If your thesis or dissertation research does not explicitly include collaborative research, consider making the time to work on research as part of a team. The organizational and communication skills you develop while conducting collaborative research can be valuable for demonstrating your capacity to work with others, manage projects, and allocate resources effectively. To learn more about general research skills, visit the Research & Data Analysis competency in this guide.

Steps You Can Take

Participate in or Organize a Digital Research Project

Many digital research projects are collaborative, since they are often large-scale endeavors with interdisciplinary methodologies. Collaboration with future users is also part of the open-access ethos that informs the planning process for many digital research projects. For students whose research is typically individual in nature, digital projects can be opportunities to experiment with more collaborative research.


Participate in an Interdisciplinary Working Group

Participating in, or organizing, an interdisciplinary working group can help you develop your skills through collaborative work on event planning, grant applications, research, outreach, communications, and assessment.
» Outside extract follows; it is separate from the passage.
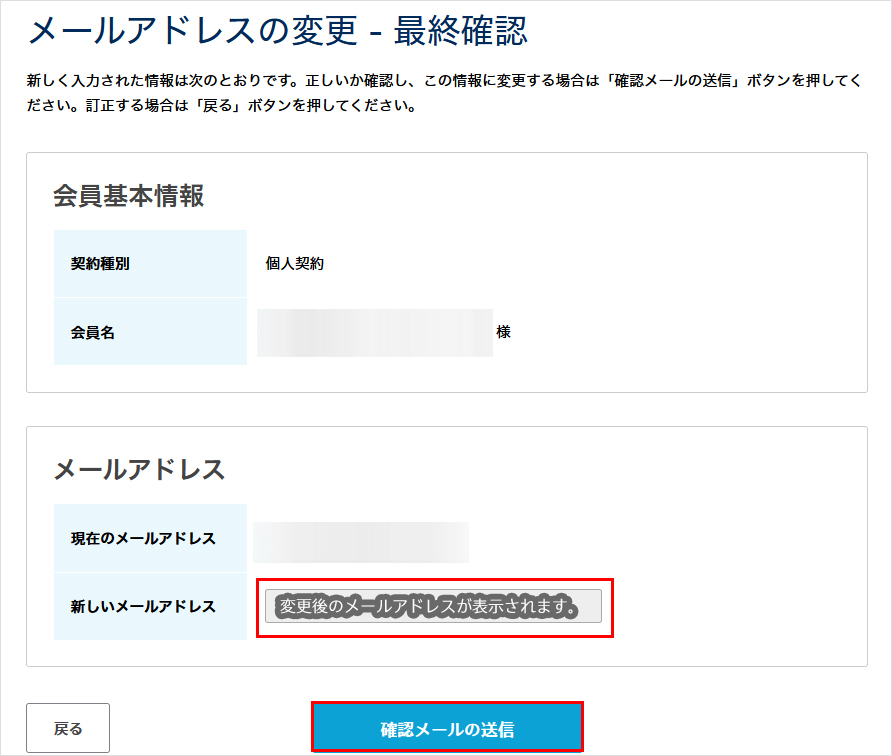Click the メールアドレスの変更 page title text

coord(192,31)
It is also an opportunity to diversify your knowledge of the intersections between different academic fields. Units on campus that often sponsor working groups include, but are not limited to:

  1. Townsend Center for the Humanities
  2. Center for Science, Technology, Medicine, & Society
  3. Berkeley Institute for Data Science
  4. Institute for the Study of Societal Issues
  5. Social Science Matrix


Co-Author an Article

While highly discipline-specific, co-authoring can be a useful opportunity to develop skills in collaboration while working with colleagues or a senior scholar, such as an advisor. Once mainly exclusive to the sciences, co-authorship is now increasingly common in the humanities and social sciences as well. Co-authoring requires close collaboration and strong communication among the participants to navigate challenges ranging from authorship credit to workflow procedures. As such, this experience develops teamwork and communication skills that are widely valued in a variety of careers. To learn more about some of the challenges and rewards of co-authoring, consider reading Inside Higher Ed’s article “Collaborating and Co-Authoring” (2009). 
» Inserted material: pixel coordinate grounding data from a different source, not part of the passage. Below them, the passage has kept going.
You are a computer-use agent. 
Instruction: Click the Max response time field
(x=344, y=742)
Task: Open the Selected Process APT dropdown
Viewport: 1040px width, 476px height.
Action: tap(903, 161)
Because disciplinary practices vary widely, it is important to ask your advisor or another mentor in your field whether co-authorship makes sense for you. You can also look out for co-authorship opportunities in calls for papers from your professional association.
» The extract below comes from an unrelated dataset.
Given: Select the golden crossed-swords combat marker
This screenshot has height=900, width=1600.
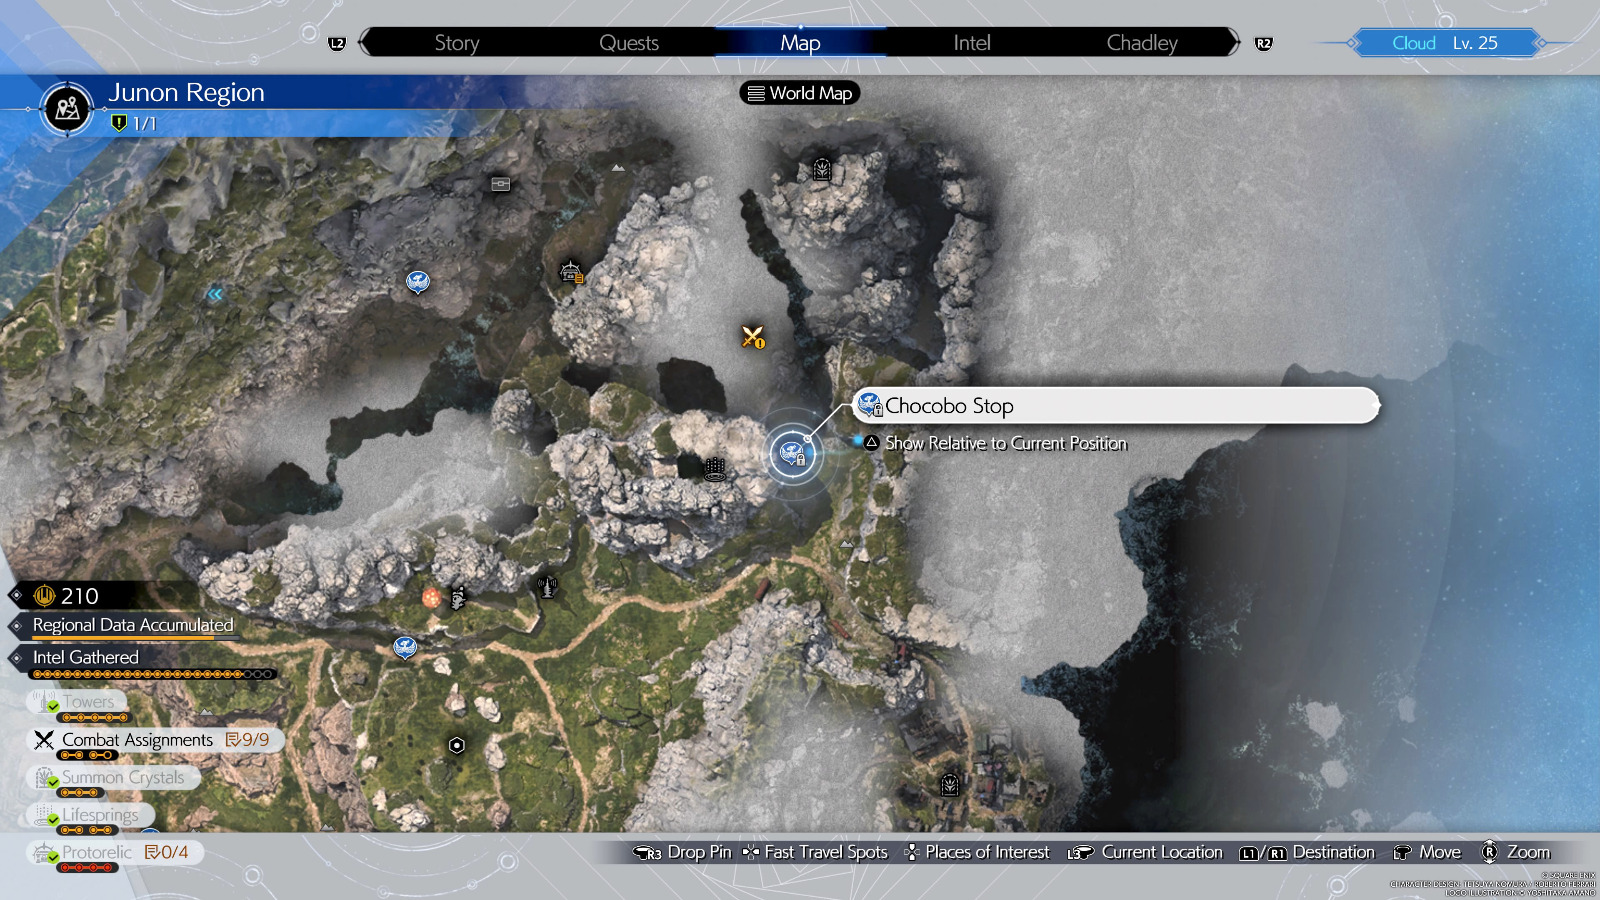Looking at the screenshot, I should tap(752, 337).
Manage Your Personal and Research Finances

Learn to create budgets for grant proposals, fundraise as a conference or event organizer, and manage a grant while paying attention to your own finances as a graduate student.  Take a course like Financial Reporting and Decision Making for Real Life Success, a Haas course open to non-Haas undergrads and grad students (check the Haas page on Special Topics to check if it is being offered). 

See also these resources:

In addition to your research finances, there are many resources to assist you in practicing financial responsibility in your personal life. Check for workshops through student groups like Graduate Women of Engineering, whose “PhD 101” series sometimes includes a session on personal finance and financial wellness (find the slides and resources from this presentation on the GWE website). Utilize resources like the peer service Bears for Financial Success, who offer presentations and one-on-one appointments to answer money management questions and can help you create a personal spending plan.